Dear Owner
- Sarah Yiu
- Mar 3
- 2 min read
A letter from the stuffed animal underneath your bed.
—
You have not picked me up in over three years.
I sit on the carpeted floor, in the hostile cold. My eyes remain forever open as I recall a time where I knew warmth. That time has long since faded away into nothingness. My world has turned ashen and grey. The only indicator of passing time is the growing centimeter of dust forever falling over every part of me. I fear I may remain here for the rest of eternity. I fear I will fade away, turn obsolete, and become absolutely nothing.
You no longer remember me. Even though every single one of our interactions has been burned into my empty head, I am forgotten. Once, I had been prized: clutched tightly as you danced around the house and embraced just as closely late at night. I was the sole confidant of your dreams. Now I am nothing and no one, and the only dream I have is my own. I dream of turning back time.
Dear Owner, come back to me again. Please. I miss you.
It was a long time ago, before you had found me, but my greatest fear had once been being unlovable. Is not to be loved the sole purpose of life? This was the purpose of the thousands of other look-alikes I had grown up perched beside. I recall them now, visions of pristine fluff and fabrics scraping against me. I remember sitting on the small wooden shelf, filled with hope and terror. What if no one ever chose me?
That is when I met you. To this day, I have not found a reason as to why you chose me out of such a large collection of others. Perhaps I was simply lucky. I remember the utter joy in your eyes as you grabbed me off of the shelf. I was yours. You were mine. You loved me undoubtedly, unconditionally, and always without hesitation.

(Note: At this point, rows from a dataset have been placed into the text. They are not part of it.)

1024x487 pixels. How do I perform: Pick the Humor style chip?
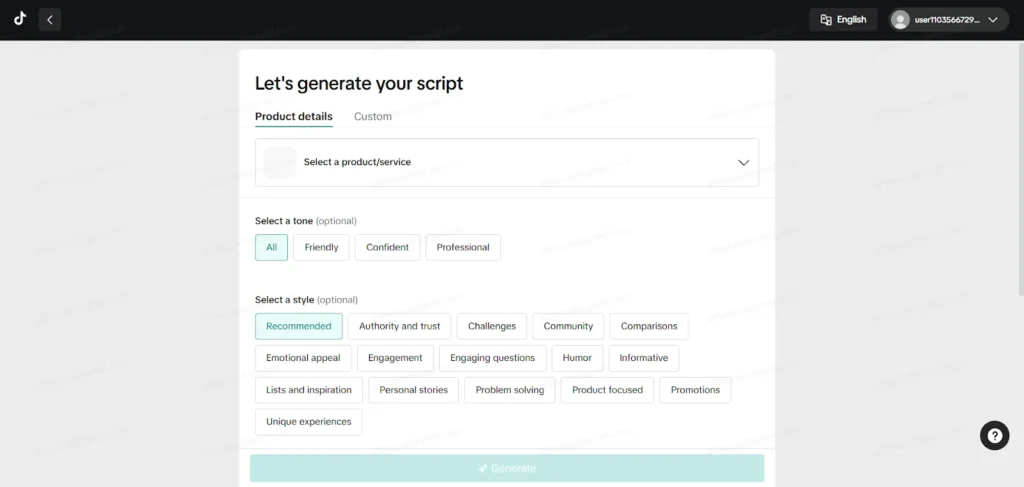[577, 358]
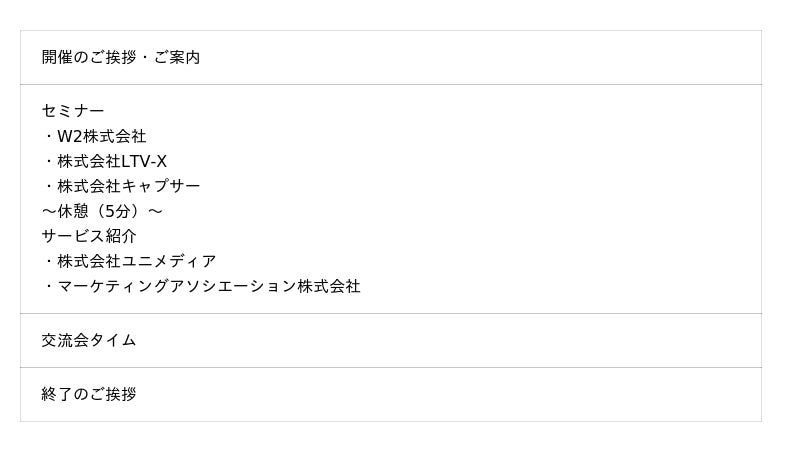
Task: Click the （5分）duration text
Action: pyautogui.click(x=120, y=211)
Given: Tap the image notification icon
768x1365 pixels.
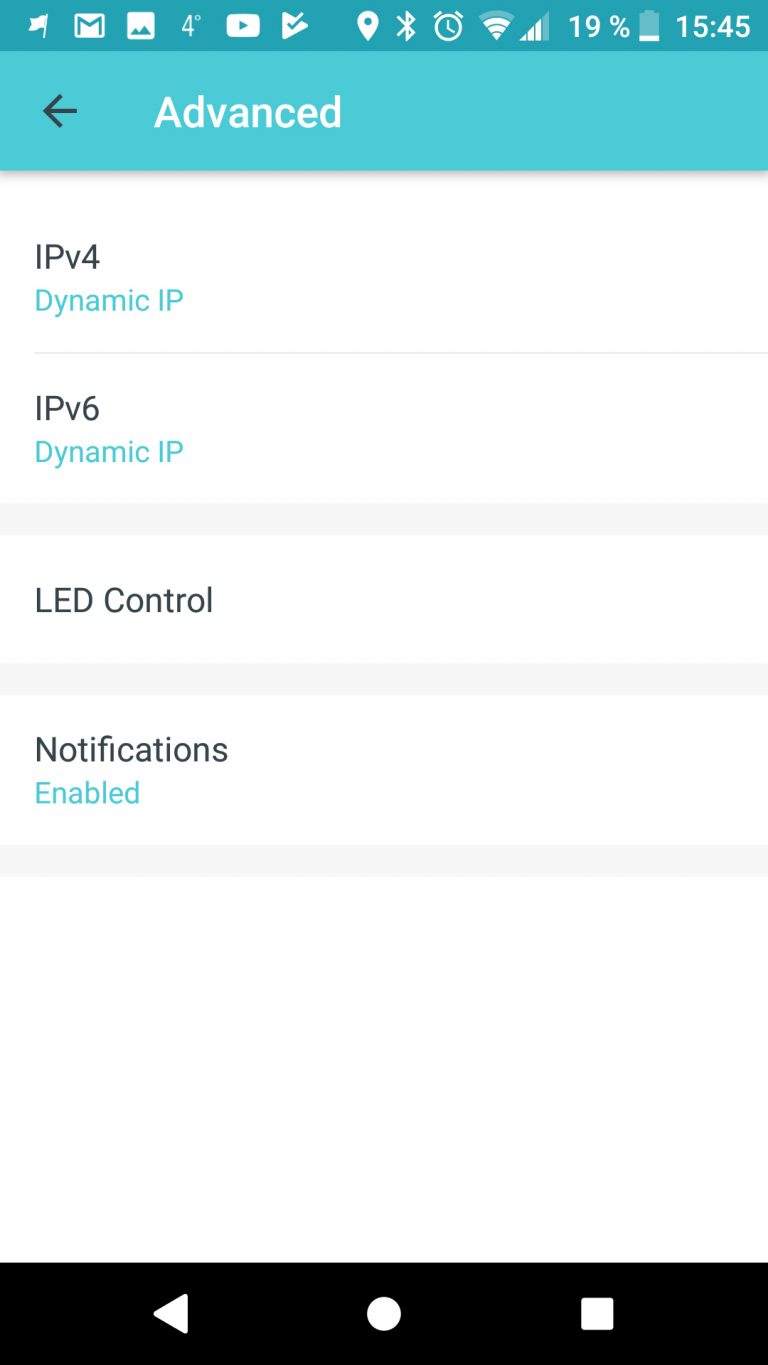Looking at the screenshot, I should (x=141, y=27).
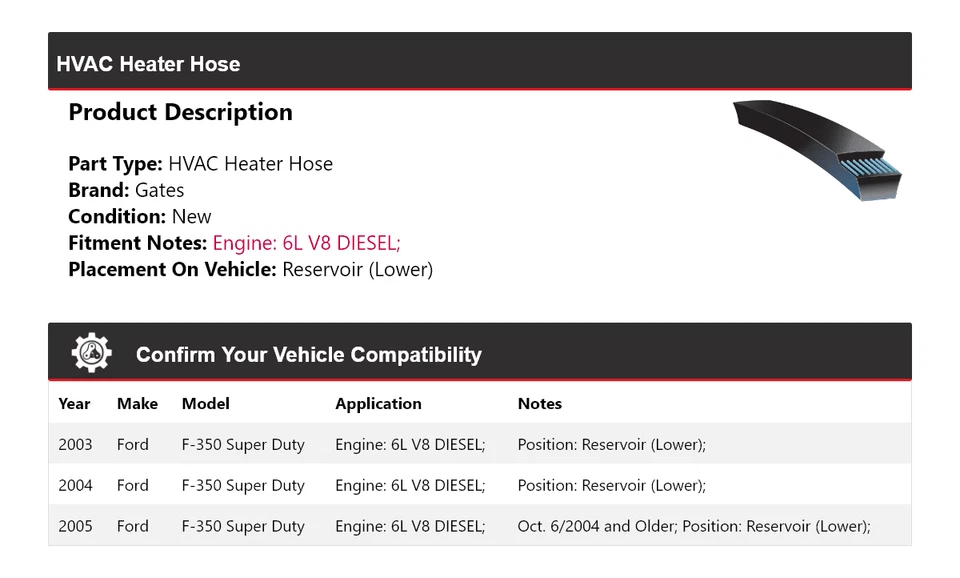Click the Condition: New line

[140, 217]
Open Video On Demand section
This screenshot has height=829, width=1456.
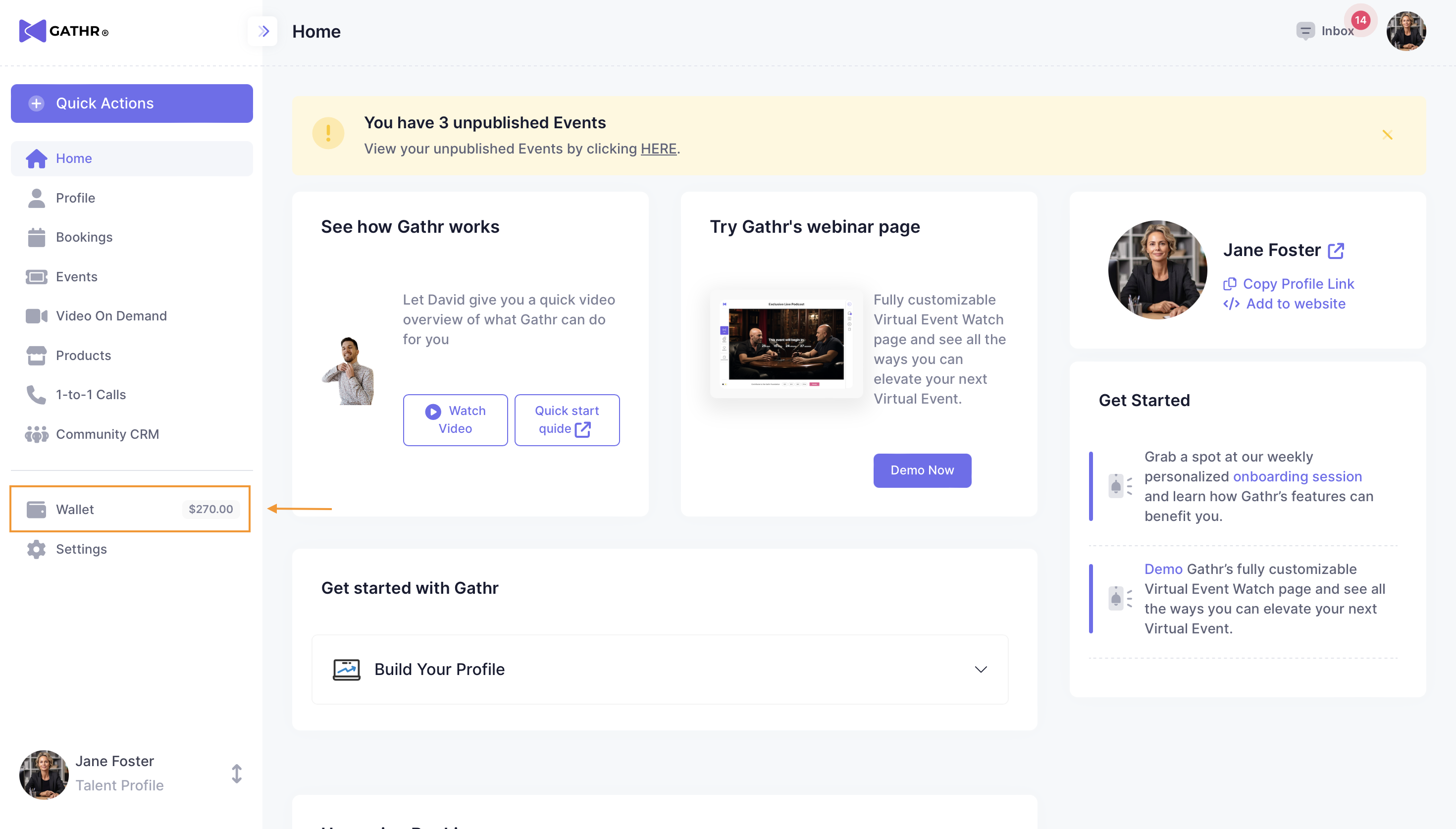[111, 316]
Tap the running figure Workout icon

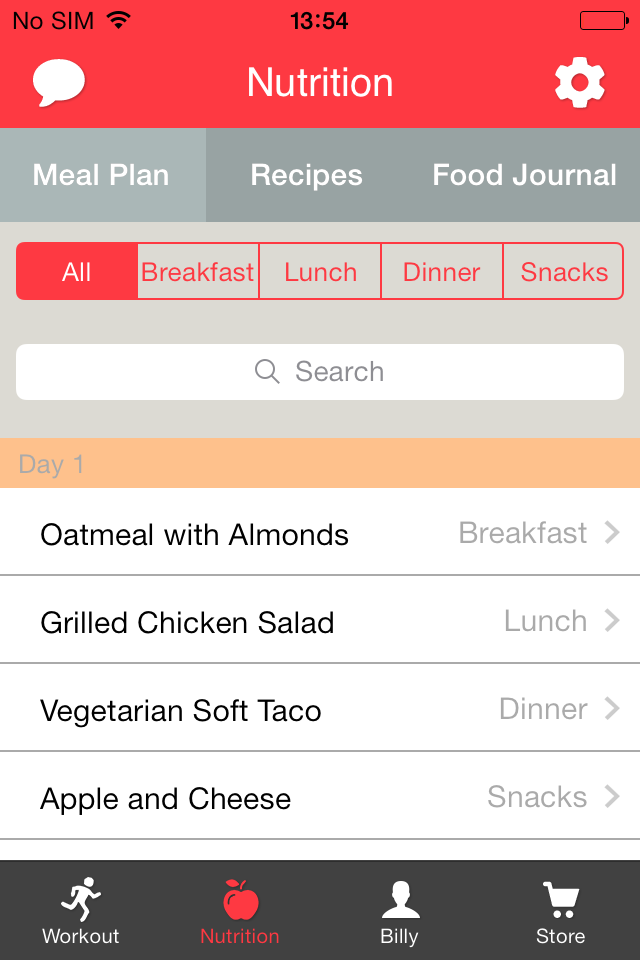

I wonder, what has changed? You promised me forever. The only forever I have received is the forever I lie wiring in now. You think I cannot see, hear, or understand. You think I cannot feel. You are wrong. There is nothing I have ever felt more deeply than your absence.
I am sure that if my button eyes were capable of tears, I would drown. I watch as the device you hold in your hands takes my place. I have not moved an inch in eternity, but you fall farther and farther away from me with every passing second.
The blanket of dust over me continues to grow, encasing me in its mocking filth. I watch you from where you have tossed me underneath the bed, wondering if my new coat will grow thick enough to warm me as you once did.